*QUESTIONS D'ÉTUDE:*
A – Répondez aux questions suivantes d'après le texte sur la prison du Luxembourg.
(i) Qui fut enfermé au Luxembourg en premier ?
(ii) À partir de quelle date le Luxembourg servit-il de prison aux autres citoyens ?
(iii) Combien de suspects de la section de Grenelle arrivèrent, et vers quelle heure ?
B – Prolongez le texte sur la prison du Luxembourg en reprenant après sa dernière phrase.

*EXTRAIT:*
----------
Luxembourg. - Le Luxembourg, où l'on renferma d'abord les députés prévenus de fédéralisme, ne devint prison pour les autres citoyens qu'au 20 vendémiaire, époque à laquelle on y conduisit des Anglais et des Anglaises. C'est par ces étrangers que fut reçu le brillant contingent des suspects de la section de Grenelle. Des enfans, des adolescens, quelques cidevant dames du haut parage, traînant à leur suite de fringantes femmes-de-chambre; des nobles avec leurs domestiques, et quelques plébéiens honnêtes et pauvres arrivèrent au nombre de près de cinquante, sur les dix heures du soir, à la lueur d'une quantité prodigieuse de flambeaux, escortés par un bataillon entier, après avoir traversé à pied les rues de Paris processionnellement.
----------
*EXTRAITS DES ENTRÉES:*
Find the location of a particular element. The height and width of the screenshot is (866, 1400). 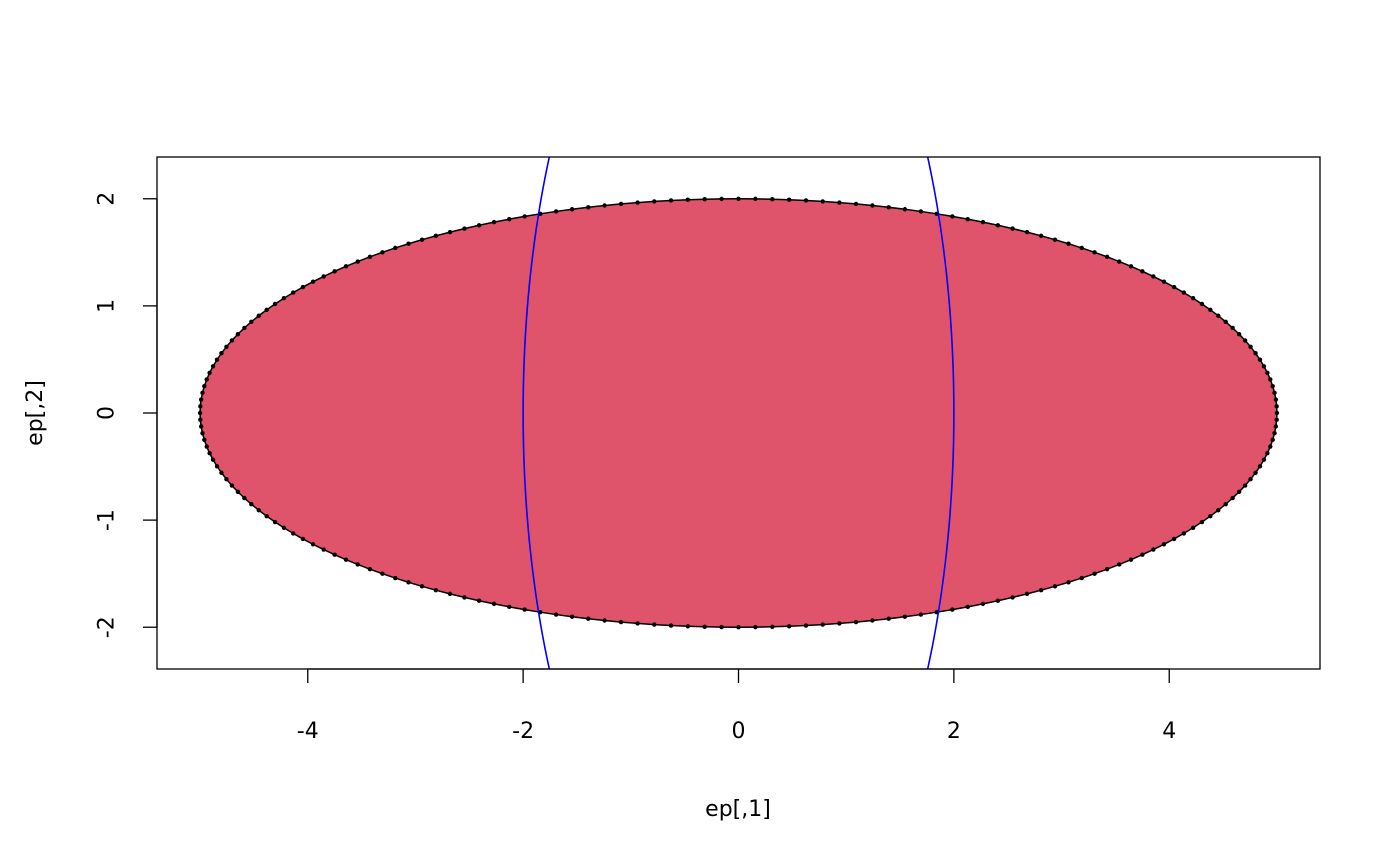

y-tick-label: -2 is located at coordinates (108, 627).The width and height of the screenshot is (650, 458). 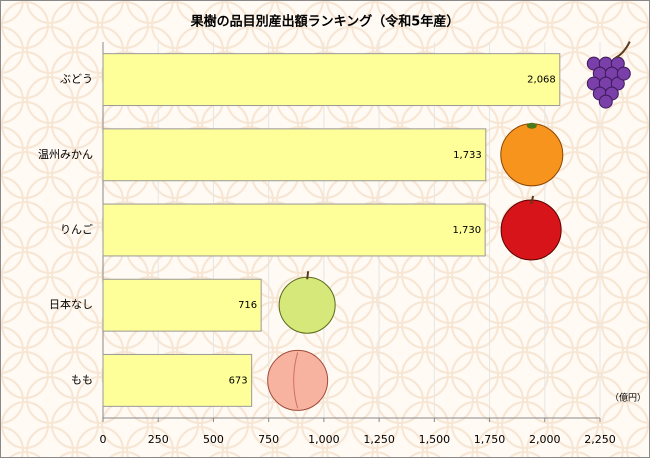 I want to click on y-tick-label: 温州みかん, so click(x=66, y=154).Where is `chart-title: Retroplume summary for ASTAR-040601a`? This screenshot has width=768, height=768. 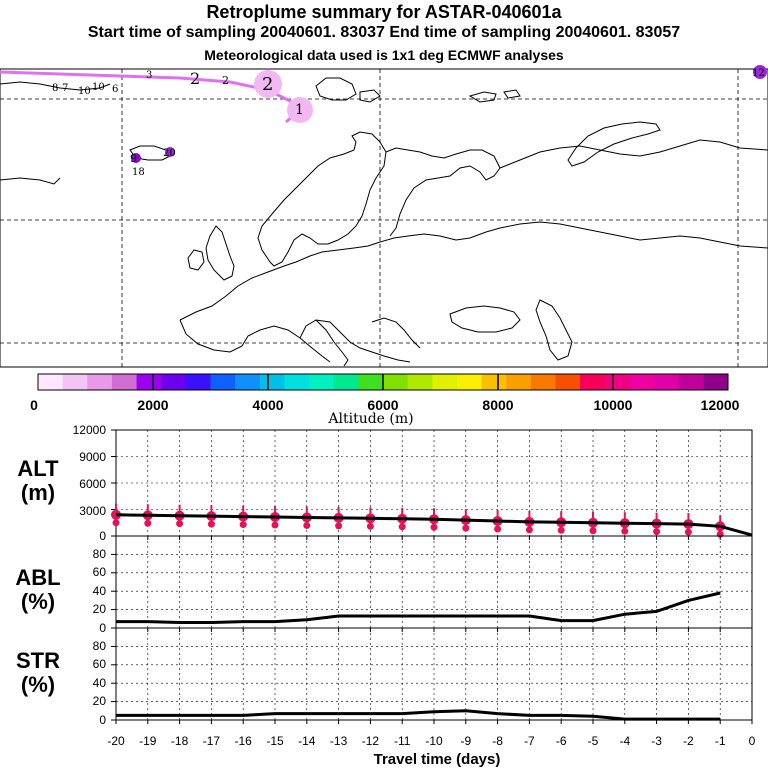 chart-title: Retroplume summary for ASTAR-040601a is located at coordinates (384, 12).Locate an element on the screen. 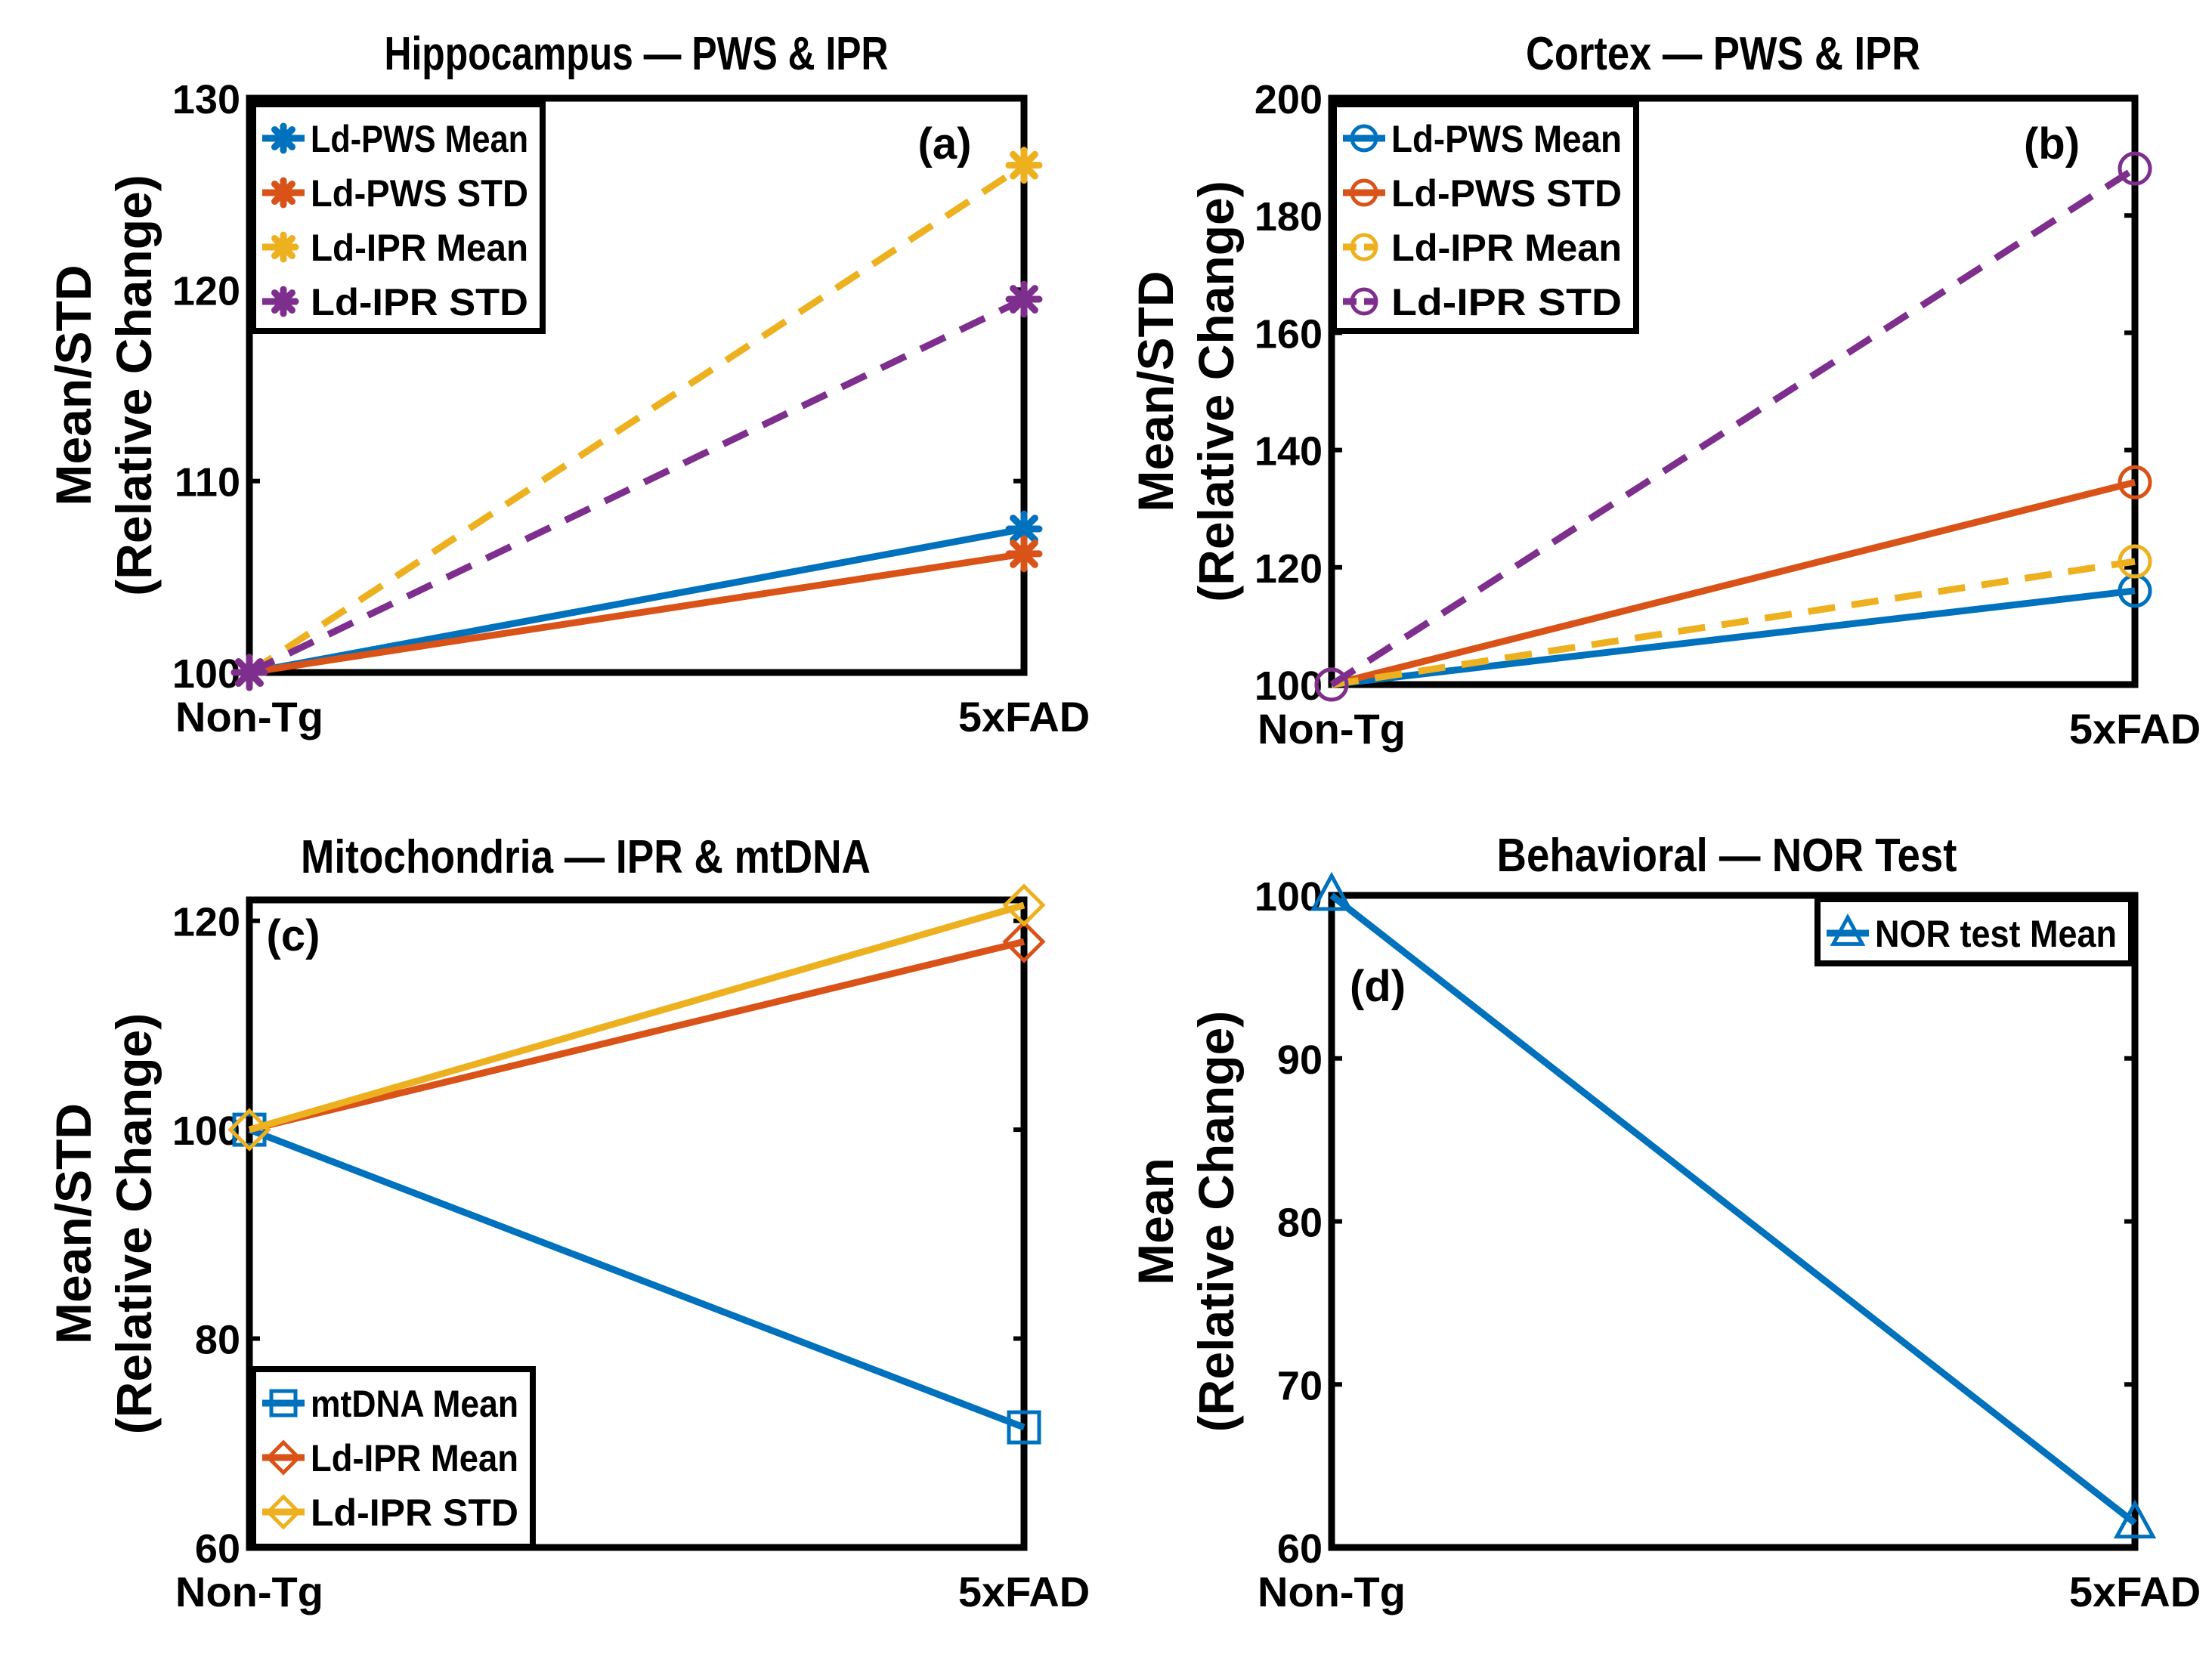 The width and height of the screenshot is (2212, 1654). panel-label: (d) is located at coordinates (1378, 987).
----------
*RÉPONSES PROPOSÉES:*
A –
(i) Les députés prévenus de fédéralisme.
(ii) À partir du 20 vendémiaire.
(iii) Près de cinquante, vers dix heures du soir.

B –
› Le concierge, nommé Benoît, septuagénaire, plus respectable encore par ses vertus que par son âge, les reçut avec humanité; il n'avait pas de lits à leur offrir, mais on voyait qu'il souffrait plus encore que ceux auxquels il ne pouvait présenter que les quatre murailles.

› Chacun se prête un mutuel secours; les blouses, les redin gotes et manteaux servent de matelas pour reposer la chair délicate des dames, et le gentilhomme se trouve fort heureux de bivouaquer sur une chaise à côté du sans-culotte.

› Dès le lendemain chacun reçut son lit de sangle, son matelas, de l'épaisseur d'une omelette soufflée, et le traversin économique.